More broadly, there are many other similarities between the institutions of the European Union and national democracies. I am only going to mention a few examples. First, like national democracies, the European Union is politically led by elected representatives. The only difference is that the European Union’s accountability is based on twofold pillars: the citizens’ direct will through the European Parliament and the citizens’ indirect will through the national governments. The way Commissioners are nominated is a good illustration of that since they are chosen by both the European Council and approved by the Parliament.

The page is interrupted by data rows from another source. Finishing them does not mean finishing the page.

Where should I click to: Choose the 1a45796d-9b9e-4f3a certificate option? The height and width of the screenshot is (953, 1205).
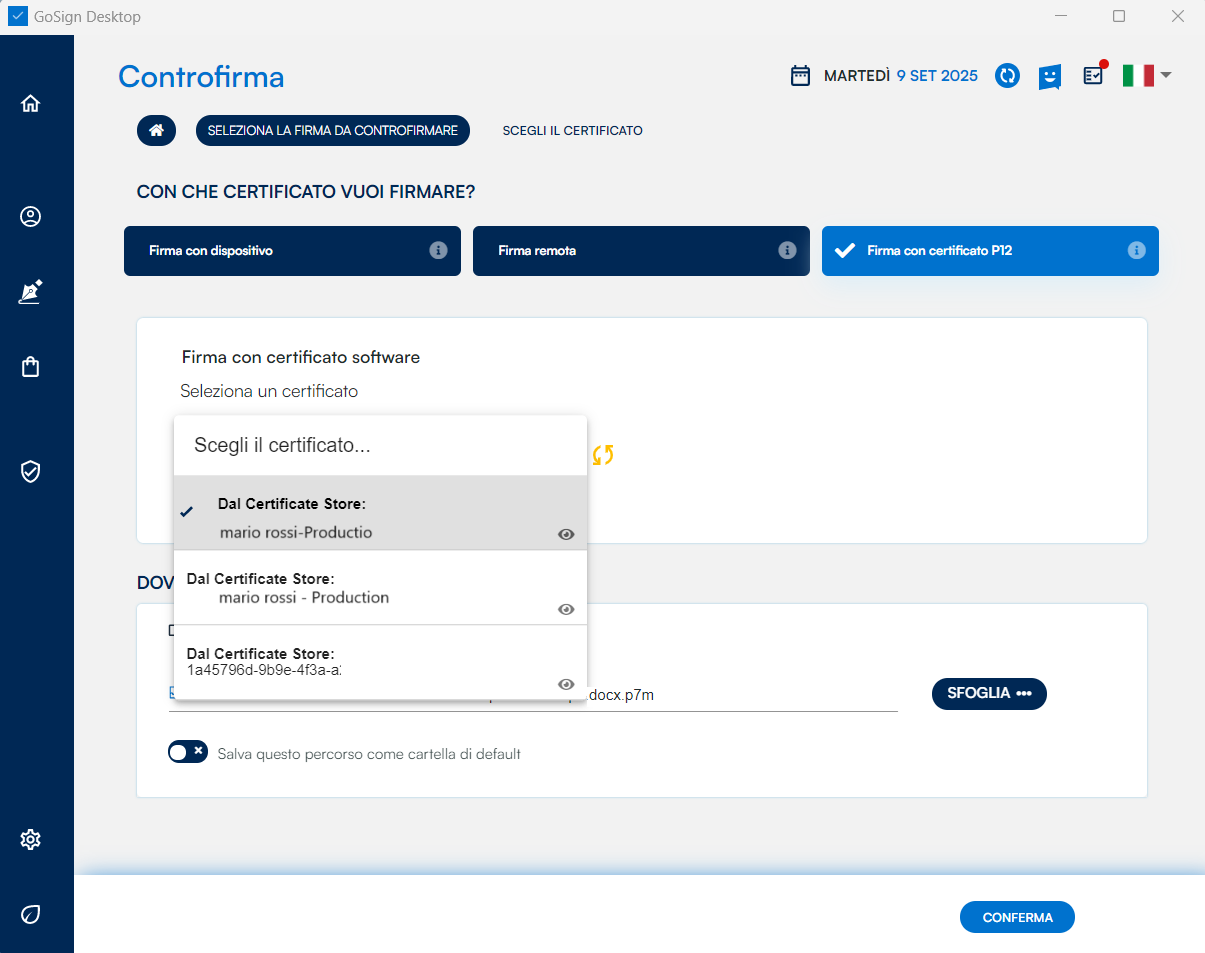263,669
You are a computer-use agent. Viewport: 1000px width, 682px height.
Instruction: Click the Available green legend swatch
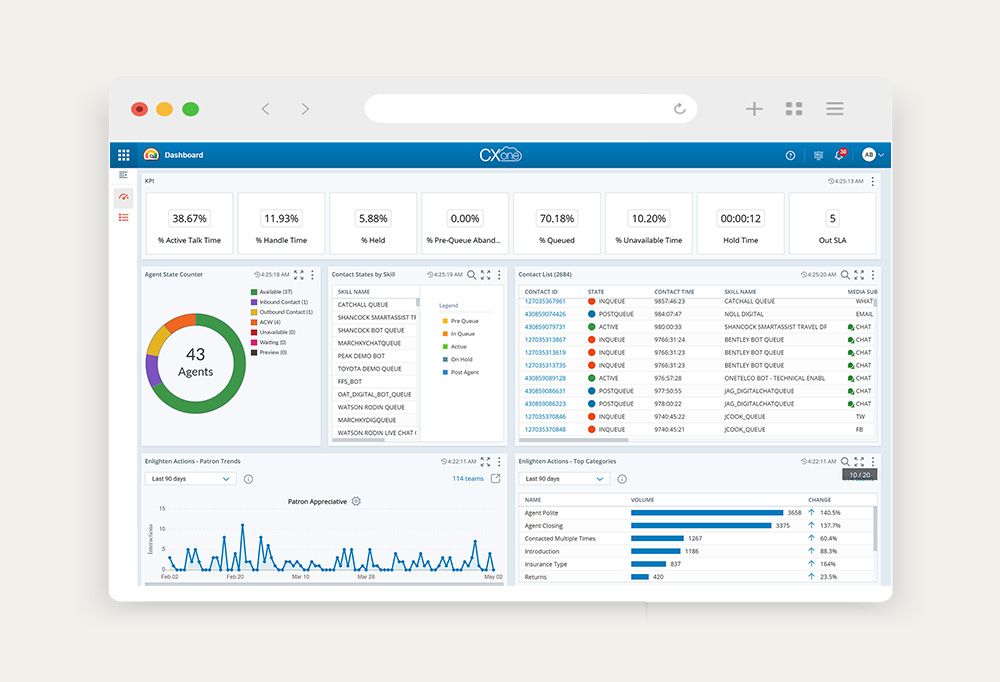253,292
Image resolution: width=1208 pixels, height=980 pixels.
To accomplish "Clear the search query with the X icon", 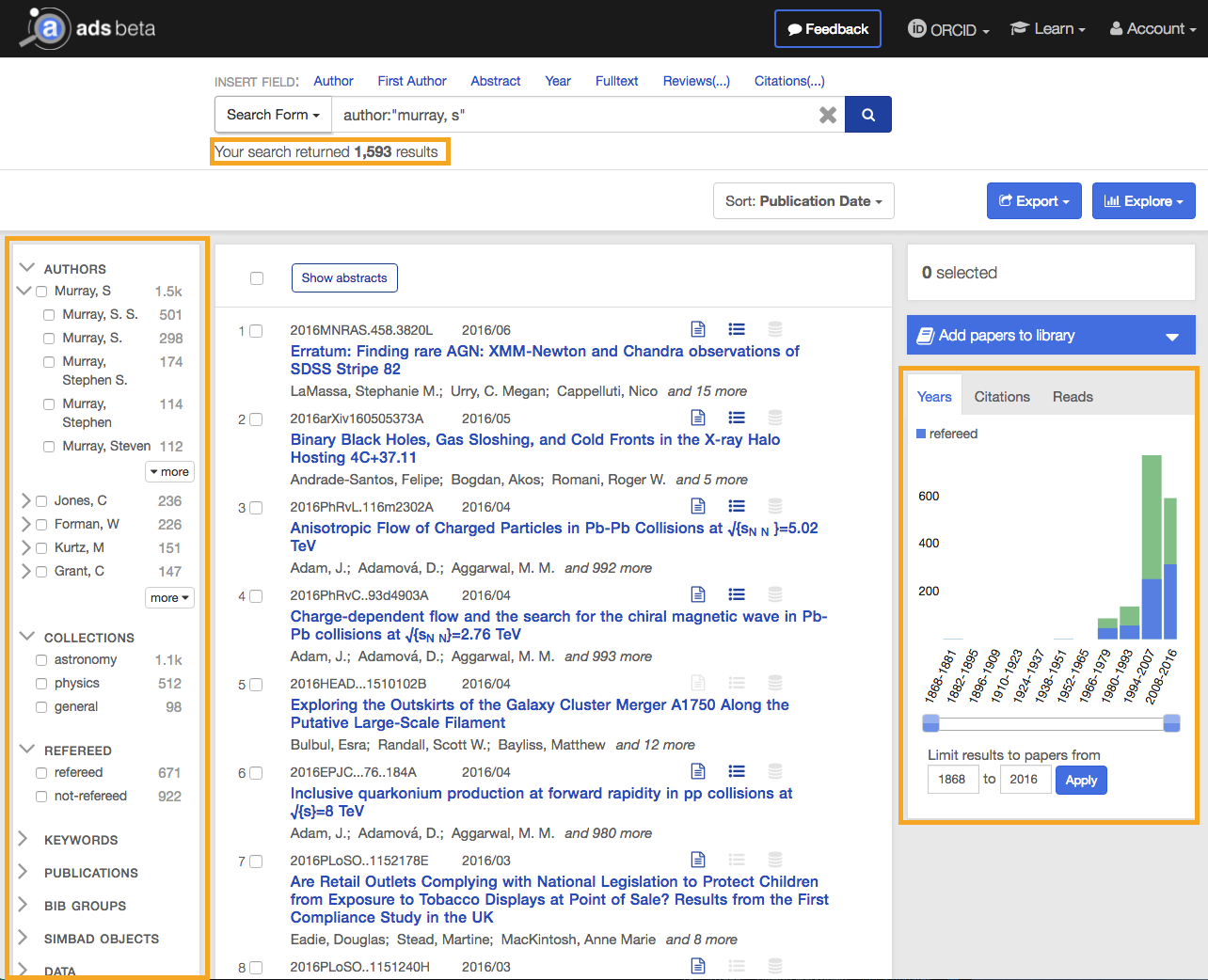I will click(827, 115).
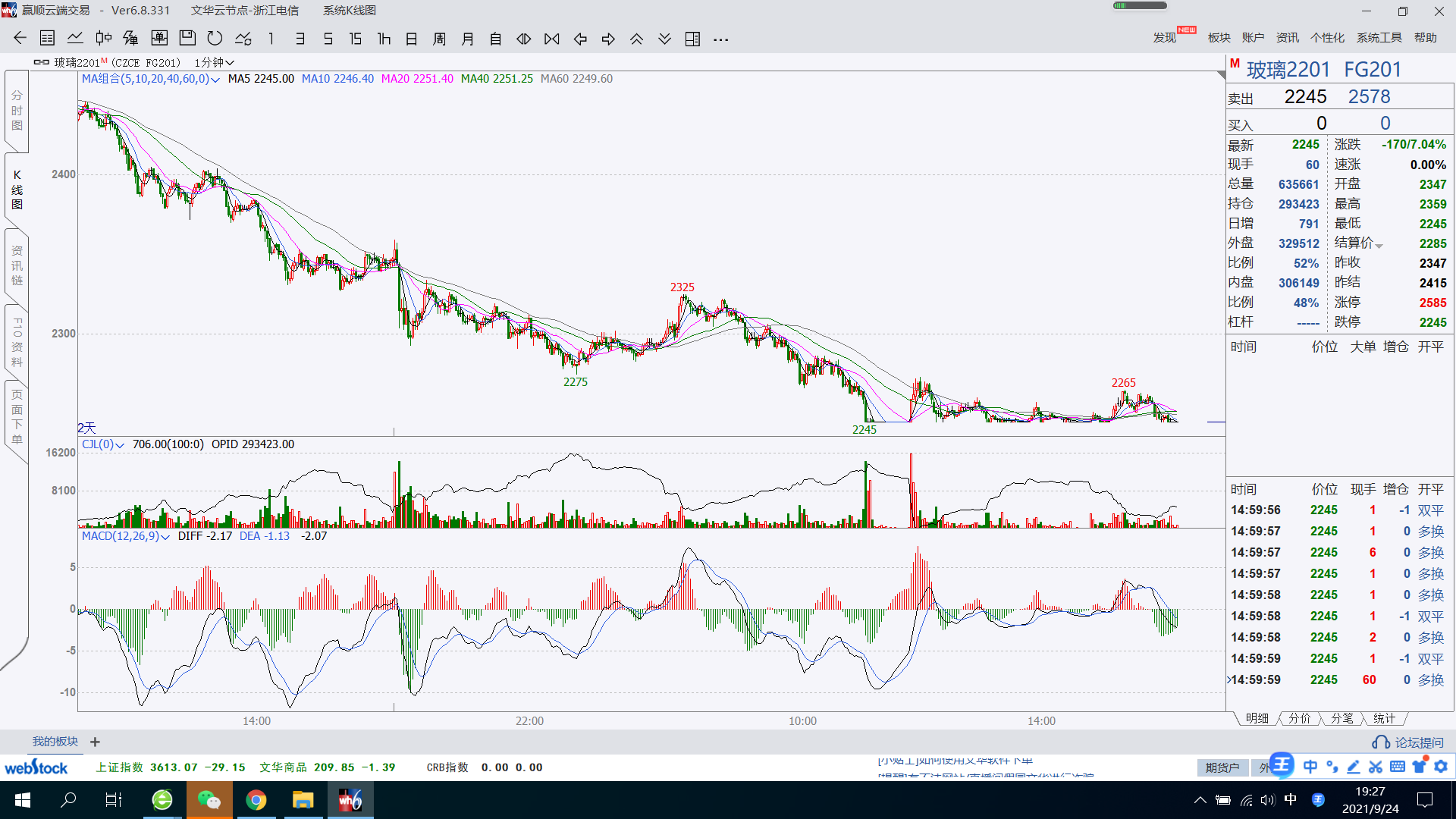Click the refresh circular arrow icon

215,39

Second, like national democracies, the European Union has a system of checks and balances between institutions such as the Parliament, the Commission, the Council or the European Court of Justice. Last but not least, the European Union is ruled by law as all its policies are passed in accordance with treaties and, crucially, a general base of democratic values adopted with the Nice treaty in 2001. These values include freedom of speech, popular sovereignty and general interest, or in other words, values which characterise every national democracy.

To put it briefly, the European Union mainly consists of institutions similar to the national ones. In both, we have democratic elements such as accountability or a system of checks and balances, and both share the same values. However, the European Union is much more criticised for not being democratic than nation states, which leads us to think that either the “democratic deficit” of the former might be overestimated, or vice versa.

The need for a sui generis political theory

With that being said, authors like Andrew Moravcsik and Antoine Vauchez insist on not comparing the European democracy to a national democracy. On the contrary, we should take into account the fact that the EU is a sui generis entity because it’s neither a state nor a banal international institution. It has much more power than the latter and less power than the former.

Beyond this sui generis political power, the European Union also has a singular institutional scheme which is, despite the similarities to national-level counterparts, different from the typical national-level system. For instance, it is impossible to compare the Commission to a government since the executive power is shared with the European Council and the Council of the EU. Nonetheless, it is currently very difficult to assess to what extent those singular institutions are democratic since most of the political theories are state-oriented. Thus, to analyse whether the European Union matches all the required features of a European democratic regime, or in other words to address in a more detailed manner the issue concerning the “democratic deficit”, it is necessary to develop more in-depth political theories which take into account the sui generis nature of the European Union.

To sum up, all we can conclude so far are three main points. Firstly, the EU is criticised for its unrepresentative institutional scheme and for not being supported by citizens through high electoral turnouts. Secondly, this criticism concerning the European Union might be exaggerated, or alternatively the democratic feature of nation states should also be questioned. Thirdly, it is complicated to truly assess to what extent the European Union is democratic since the literature does not truly take into account the sui generis nature of the European Union.


[1See Azman, K. (2011). « The Problem of “democratic deficit” in the European Union », International Journal of Humanities and Social Science, 5 (1), p. 242.

[2See Vauchez, A. (2016). Democratizing Europe. Europe in Transition: The NYU European Studies Series.

[3Moravcsik, A. (2003). « Le mythe du déficit démocratique européen », Raisons politiques, 10 (2), p. 87-105.